カスタード量:38.2g
価格:214円
コスパ:約3.3円/g

 ここでは「重量」「満足度・味」「コスパ」をみていきます。

 まず重量では、ファミマがもっとも多く、次いでセブン、ローソンはやや小ぶりなサイズ感です。

 重量あたりの価格(コスパ)で見るとファミマとセブンがほぼ同水準で、ローソンはやや割高な印象です。

◆食べた際の満足度・味は

 そして、実際に食べた際の「満足度・味」は以下の通りです。

【セブン】カスタードクリーム量が若干多く、商品名にあるようにバニラ風味が口に広がる。パフは軽めなのでバニラの風味を堪能できる。

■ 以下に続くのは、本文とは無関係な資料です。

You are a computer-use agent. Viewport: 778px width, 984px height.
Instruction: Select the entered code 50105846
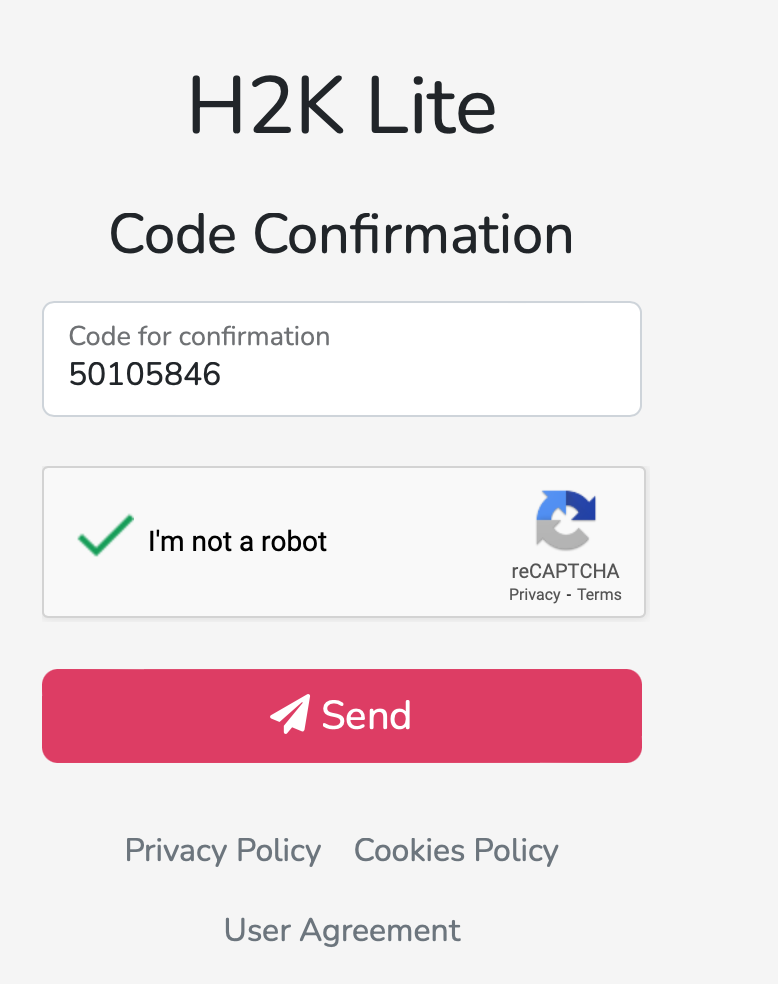tap(146, 375)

【ファミマ】カスタードクリームは卵感がしっかりあり、コクも感じられる。パフにも存在感があり、全体的に濃厚な仕上がり。

【ローソン】パフに対して空洞がやや目立ち、カスタードクリームには香料由来の風味を感じる場合もある。ほろほろとしたクッキーがパフに少し入っているので、食感も含めて満足度はしっかりある。

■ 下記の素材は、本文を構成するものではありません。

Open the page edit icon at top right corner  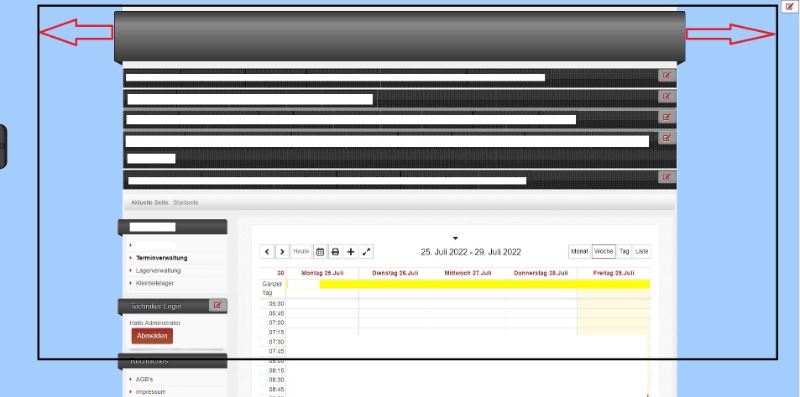[790, 6]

 これらを総合的に見ると、最もご褒美としての満足度が高いのはファミマの「クリームたっぷり!濃厚カスタードシュー」です。

 一方で、バニラ風味を楽しみたい方はセブンの「バニラ広がるカスタードシュー」、パフのサクサク感も楽しみたい方はローソンの「バニラ香るカスタードクッキーシュー」も有力な選択肢といえそうです。

◆元開発者が解説|“満足度”を左右するカスタードのコクとは?

 シュークリームの満足度を大きく左右するのが、「カスタードのコク」です。

 カスタードは主に卵・砂糖・乳製品などで作られますが、中でも重要なのが「卵」です。卵黄が多いほどコクが強く、しっかりとした満足度につながります。

 一方で、卵の比率を抑えたり、乳成分を増やしたりすると、なめらかで軽い口当たりになります。

 さらに、カスタードは“炊き方”によっても印象が大きく変わります。しっかりと火を入れて炊き上げたものは濃厚でコクが強く、逆に軽めに仕上げたものはなめらかで軽い味わいになります。

 満足度を重視するなら「コクのあるカスタード」、軽さを重視するなら「なめらかで軽いカスタード」を選ぶのがおすすめです。

 同じシュークリームでも、この“設計の違い”を知ることで、より自分に合った一個を選びやすくなります。

◆その日の自分にちょうどいいシュークリームを!

 結論、罪悪感を抑えたいならセブンの「バニラ広がるカスタードシュー」、ご褒美で選ぶならファミマの「クリームたっぷり!濃厚カスタードシュー」がおすすめです。

 ここまでの比較を踏まえると、カスタードシューは、コクや風味の違いによって印象が大きく変わるのが特徴です。

「どうしても罪悪感を抑えたい日」なのか、「頑張るためのご褒美としてしっかり満たされたい日」なのか。まずは自分が何を優先したいのかを意識するだけで、選び方はぐっと変わります。

 そのうえで“設計の違い”を知ることで、自分にしっくりくる一個が見つけやすくなります。その日の気分や目的に合わせて、シュークリーム選びを楽しんでみてください。